La dimension émotionnelle est renforcée lorsqu’on se trouve en situation de vulnérabilité, par exemple lorsqu’on s’interroge sur son avenir. Certaines personnes peuvent être victimes du syndrome de l’imposteur, beaucoup d’entre nous doutent ou sont tentés de se comparer aux autres. Et tout cela peut générer des ruminations, ce qui prend de l’espace dans notre cerveau et « consomme » de la bande passante. D’autres vont culpabiliser d’être au chômage, et ils hésiteront à faire des pauses ou à prendre des jours de repos. Or, se donner cette autorisation est nécessaire pour prendre du recul et conserver ses qualités de discernement.
La to-do list est un premier outil indispensable ?
Oui, c’est un outil important, et on sous-estime souvent ses vertus. Poser sur le papier les tâches que l’on doit mener à bien contribue à décharger le cerveau. Il peut être utile de la hiérarchiser, et de l’organiser sous la forme de priorités réalistes. La matrice d’Eisenhower peut vous y aider. La loi de Pareto permet, quant à elle, de prendre conscience de là où nos efforts portent leurs fruits, donc ce sur quoi nous gagnons à nous focaliser. Repenser environ toutes les deux semaines ses journées permet de sortir de la routine et de la monotonie, et d’effectuer les ajustements nécessaires. Prendre rendez-vous avec soi-même est une bonne idée, pour faire le point sur ses priorités, se féliciter de ce qui fonctionne, reconnaître ce qu’il serait judicieux d’arrêter ou de tenter de nouveau, etc.
Pour garder l’esprit clair, vous préconisez de mettre en place des rituels en début et fin de journée…
Ce sont des moments clés. Le matin, les rituels apportent une dynamique positive, exactement comme quand on arrive au bureau et que l’on retrouve son équipe. Vous pouvez ainsi démarrer la journée en nommant les choses dont vous vous réjouissez d’avance. Le soir, les rituels aident à déconnecter et à débrancher le cerveau. Faute de quoi les tâches inachevées restent ouvertes dans notre cerveau, et contribuent souvent aux réveils nocturnes, des moments dont on se passerait bien car les pensées commencent alors à tourner en boucle…. Une bonne pratique peut donc être, en fin de journée, de noter ce que vous avez prévu de faire le lendemain ou la semaine suivante. N’hésitez pas à découper un gros objectif en plusieurs petites étapes. Cela vous permettra de clôturer mentalement la tâche en cours, et donc de libérer de l’espace mental : le cerveau ne se préoccupe plus d’une tâche achevée, alors qu’il consomme de l’énergie avec les tâches restées « ouvertes ». La psychologie positive nous invite enfin à nous féliciter de ce qui s’est bien passé dans la journée : si vous avez un « journal de bord », notez-y les trois meilleurs moments du jour, ou encore vos trois fiertés…
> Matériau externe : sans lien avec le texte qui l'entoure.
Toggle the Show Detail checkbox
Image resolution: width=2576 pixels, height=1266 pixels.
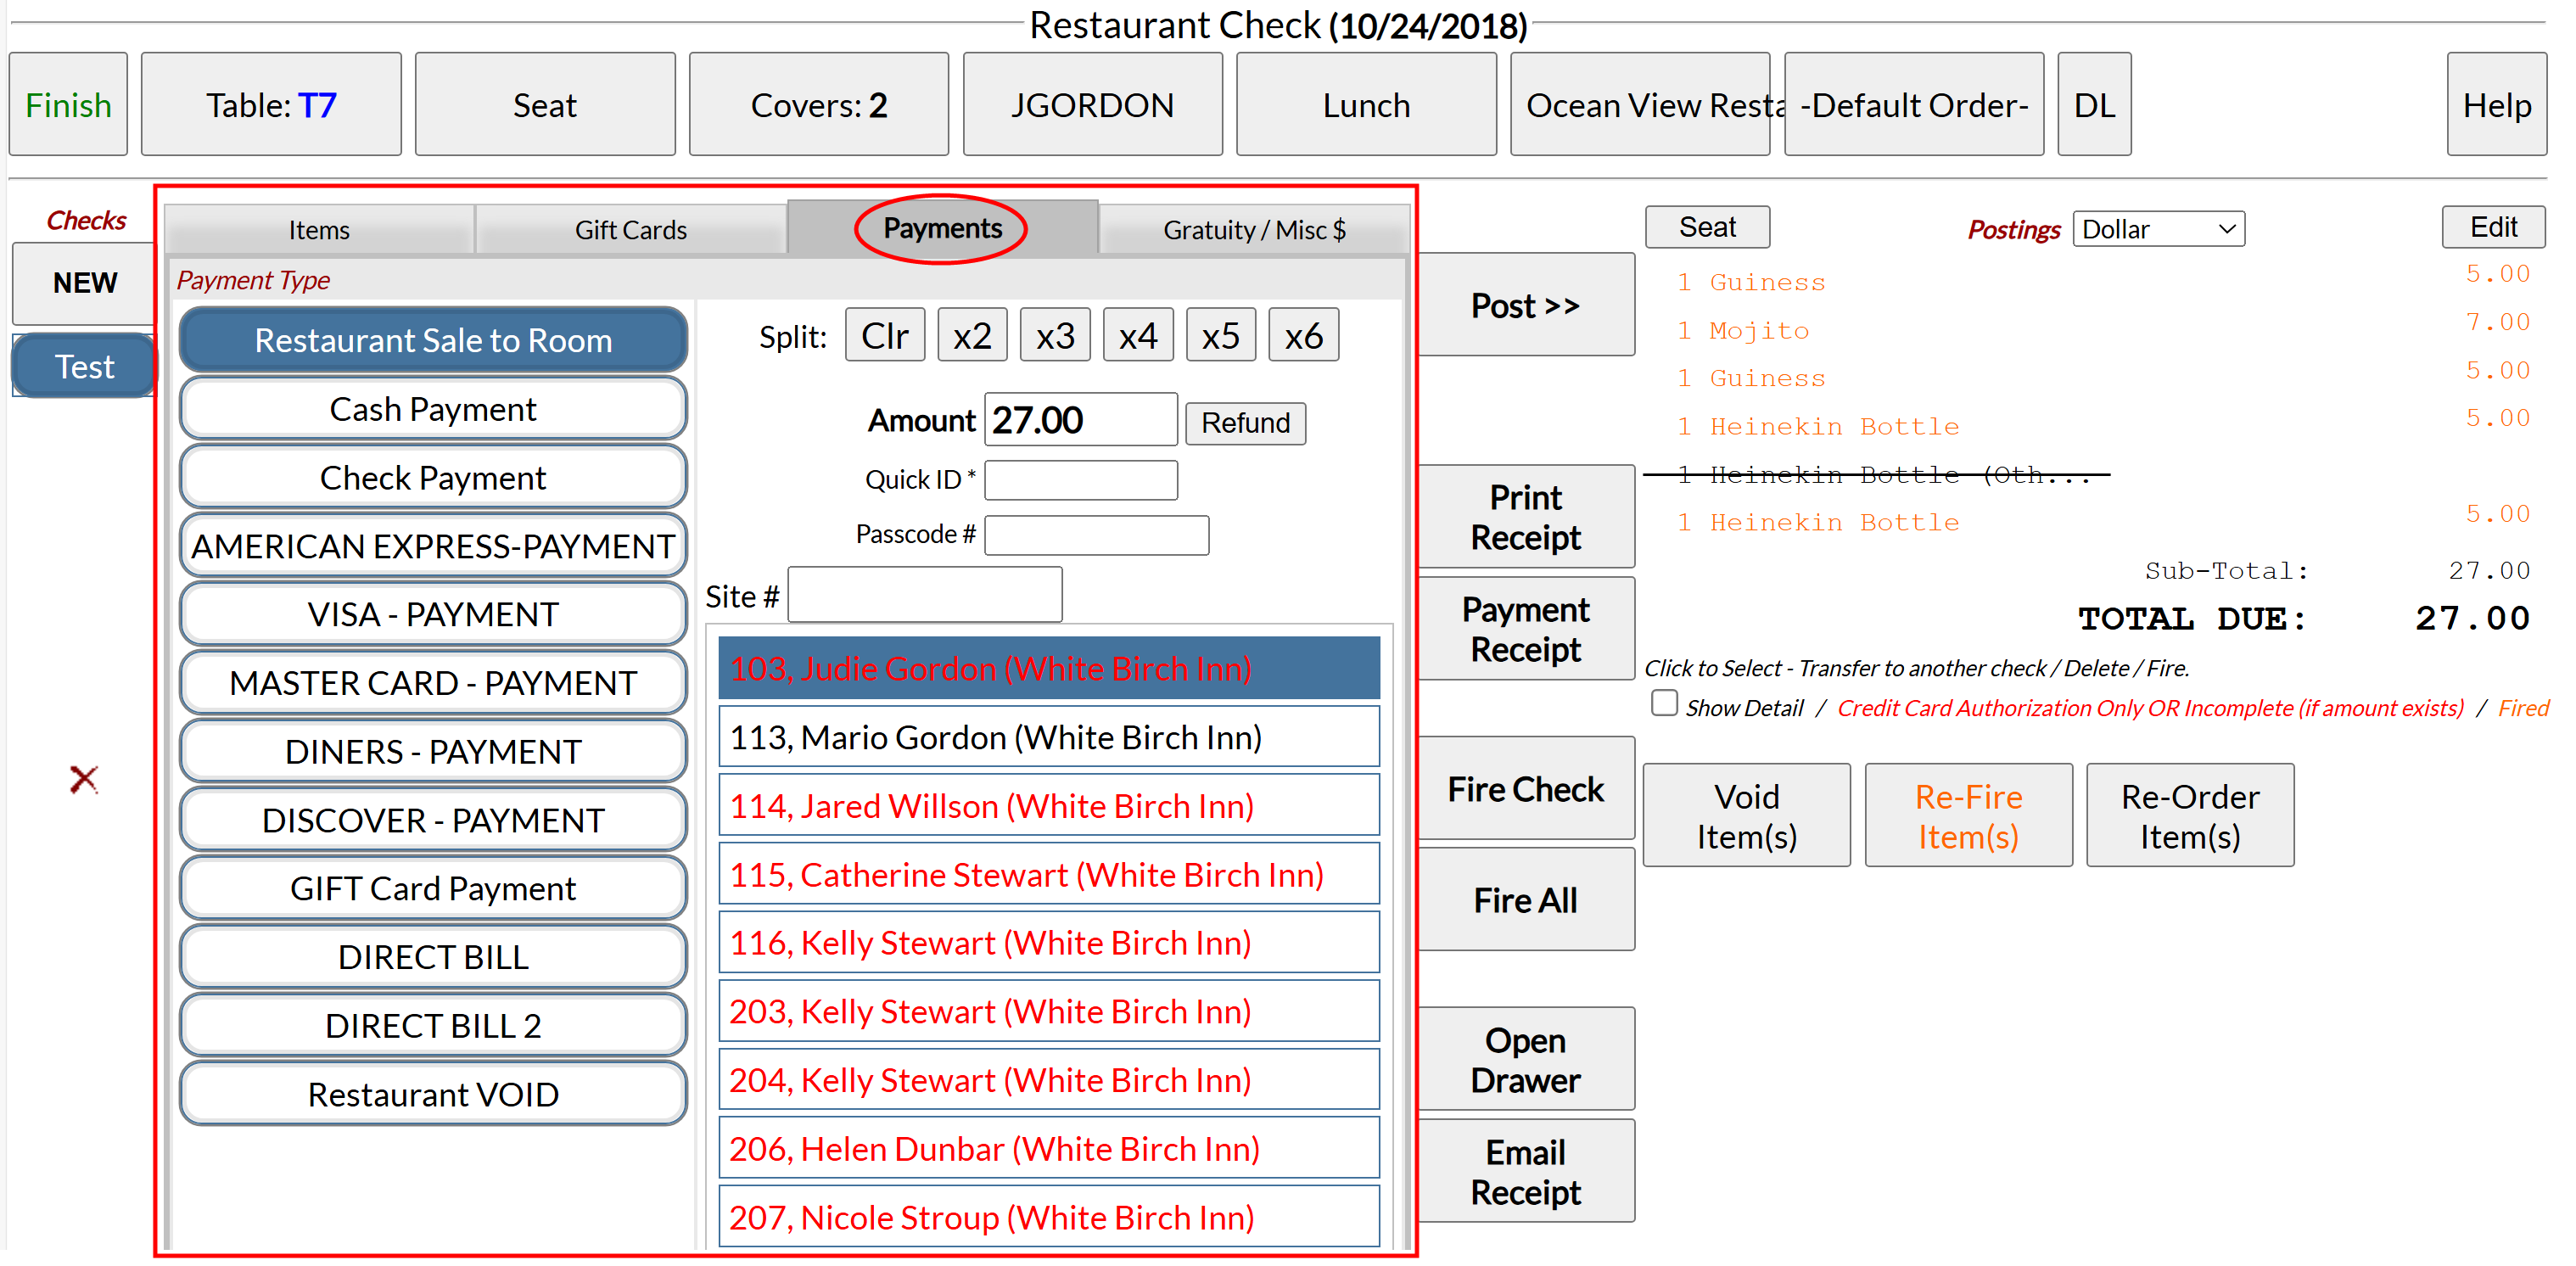click(x=1664, y=704)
Vous parliez des réveils nocturnes, que faire face à des troubles du sommeil, quand on rumine par exemple ?
Apprendre à se focaliser sur ce qui va bien est une première manière de se prémunir des insomnies : se féliciter de tout ce que l’on a (bien) fait, reconnaître le chemin parcouru, plutôt que de se concentrer sur ce qui ne va pas, n’est pas encore réalisé, ou ne s’est pas passé comme on le souhaitait. Par ailleurs, les exercices de « pleine conscience », basés sur la respiration, peuvent nous apaiser et donc nous aider à retrouver le sommeil. Parmi les grands classiques, le balayage corporel : l’idée est de revenir au corps pour calmer le mental quand il s’emballe.
Et se donner le droit à l’erreur est sûrement aussi une clé ?
Oui, surtout quand on est en transition professionnelle. Il faut dédramatiser : il n’y a pas d’échecs, seulement des expériences et des apprentissages dont on peut tirer des enseignements. Dans la vie, tout ne se passe pas toujours comme prévu. S’il est essentiel de prendre sa part de responsabilité, de comprendre ce qu’il s’est passé, il faut aussi garder en tête que tout ne dépend pas de soi et faire la part des choses. Et réfléchir aux endroits où l’on a le pouvoir d’agir, pour se focaliser sur ces aspects.